Pubblicato il 06 dicembre 2012 - Commenti (0)
09 gen
Ogni anno le Missionarie della Carità organizzano a Roma una giornata per tutte le famiglie che hanno adottato bambini dall’India e che sono seguite con particolare attenzione e sostegno dalle stesse Missionarie. Sono loro infatti che hanno fatto da tramite per facilitare queste adozioni. Non è difficile per loro aiutare genitori italiani che desiderano allargare il loro cuore e la loro casa per accogliere bambini abbandonati per vari motivi e dare a loro una famiglia e un futuro. In India le Missionarie hanno molte istituzioni, dove accolgono questi bambini e sono ben consapevoli della necessità di trovare famiglie che possano adottare questi bambini. L’accoglienza diventa davvero un dono reciproco che arricchisce moltissimo sia la coppia di genitori, che per vari motivi non può avere figli, sia gli stessi bambini che trovano una famiglia e di conseguenza hanno un futuro più sereno e sicuro. E ogni anno vengono adottati dai 70 ai 100 i bambini da coppie italiane, tramite le Missionarie della Carità.
Queste famiglie si ritrovano durante l’anno a livello regionale per
incontri formativi e scambi di esperienze, che li aiutano a confrontarsi
e a crescere come genitori adottivi. Il giorno dell’Epifania invece si
incontrano per un grande momento di festa con tutti i bambini adottati.
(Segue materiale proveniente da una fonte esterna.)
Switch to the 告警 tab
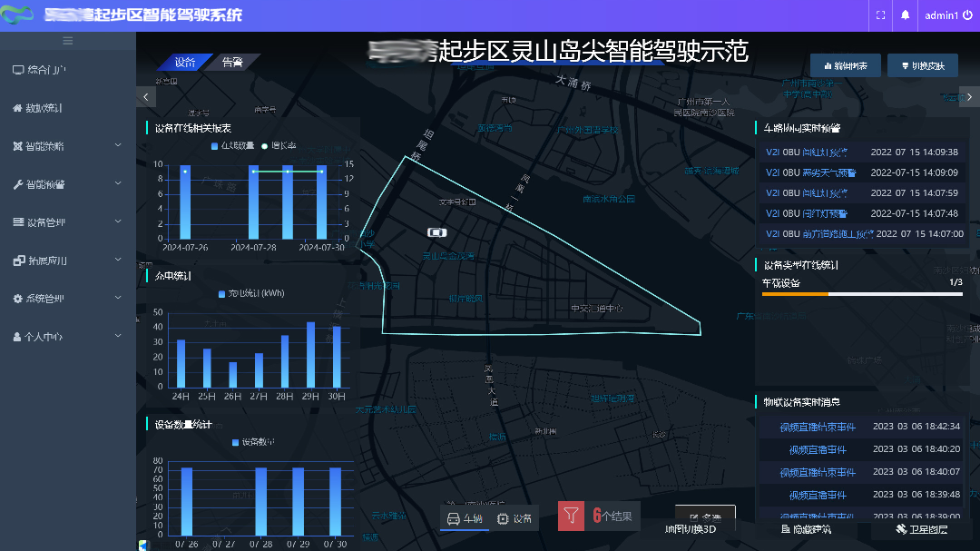The width and height of the screenshot is (980, 551). click(x=231, y=63)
Un’esperienza che si ripete da molti anni e che all'inizio del 2012 si è
svolta a Roma presso una grande scuola Salesiana dove si sono radunate
circa 400 persone tra genitori e bambini. Quest’ultimi, in particolare,
erano pieni di vita e lieti di potersi incontrare, giacché molti di loro
hanno vissuto per mesi o anni nello stesso Istituto a Calcutta in
attesa di adozione.
Molti di questi bambini se non avessero trovato una famiglia che li ha
accolti e adottati sarebbero certamente finiti nelle maglie della
criminalità organizzata per essere usati per ogni tipo di sfruttamento,
specie per guadagni illeciti, distruggendo così le loro potenzialità e
impedendoli di affermarsi nella vita e diventare protagonisti del loro
futuro.
Quest’anno il tema dell’incontro è stato: “L’accoglienza dell’altro”.
Trovandomi di fronte a una simile assemblea di genitori che, attraverso
l’adozione di bambini stranieri hanno dato un senso nuovo alla loro vita
di coppia, non è stato difficile condividere una riflessione sulla
ricchezza e la bellezza dell’accoglienza dell’altro, del diverso, del
bambino indifeso, gracile e bisognoso di affetto e di speranza, pur
nelle difficoltà quotidiane che certamente non mancano.
Ho incontrato coppie con quattro bambini adottati, altre con tre, altre
ancora che, dopo averne adottato uno, hanno già fatto la richiesta di
un’altra adozione, nonostante le difficoltà finanziarie che molte
famiglie stanno vivendo.
Queste coppie hanno invece sperimentato la gioia dell’accoglienza che
offre non tanto cose materiali bensì l’apertura del cuore, attraverso
l’attenzione, la disponibilità di tempo più che di beni di consumo,
consapevoli che i figli hanno bisogno di relazioni umane fatte di
affetto e di fiducia, di attenzione e di disponibilità, di accoglienza
vera, soprattutto senza essere usati come oggetti da possedere per
soddisfare le proprie esigenze di compensazioni affettive.
Questo favorisce la costruzione di un’umanità nuova, dove davvero ci
riconosciamo tutti figli dello stesso Padre, senza pregiudizi o
discriminazioni. L’accoglienza è un grande dono reciproco, giacché
nell’accoglienza dell’altro, del diverso, dello straniero c’è lo scambio
del dono, della gratuità, dell’interesse e del vero bene, che poi
diventa bene di tutta la famiglia e della comunità.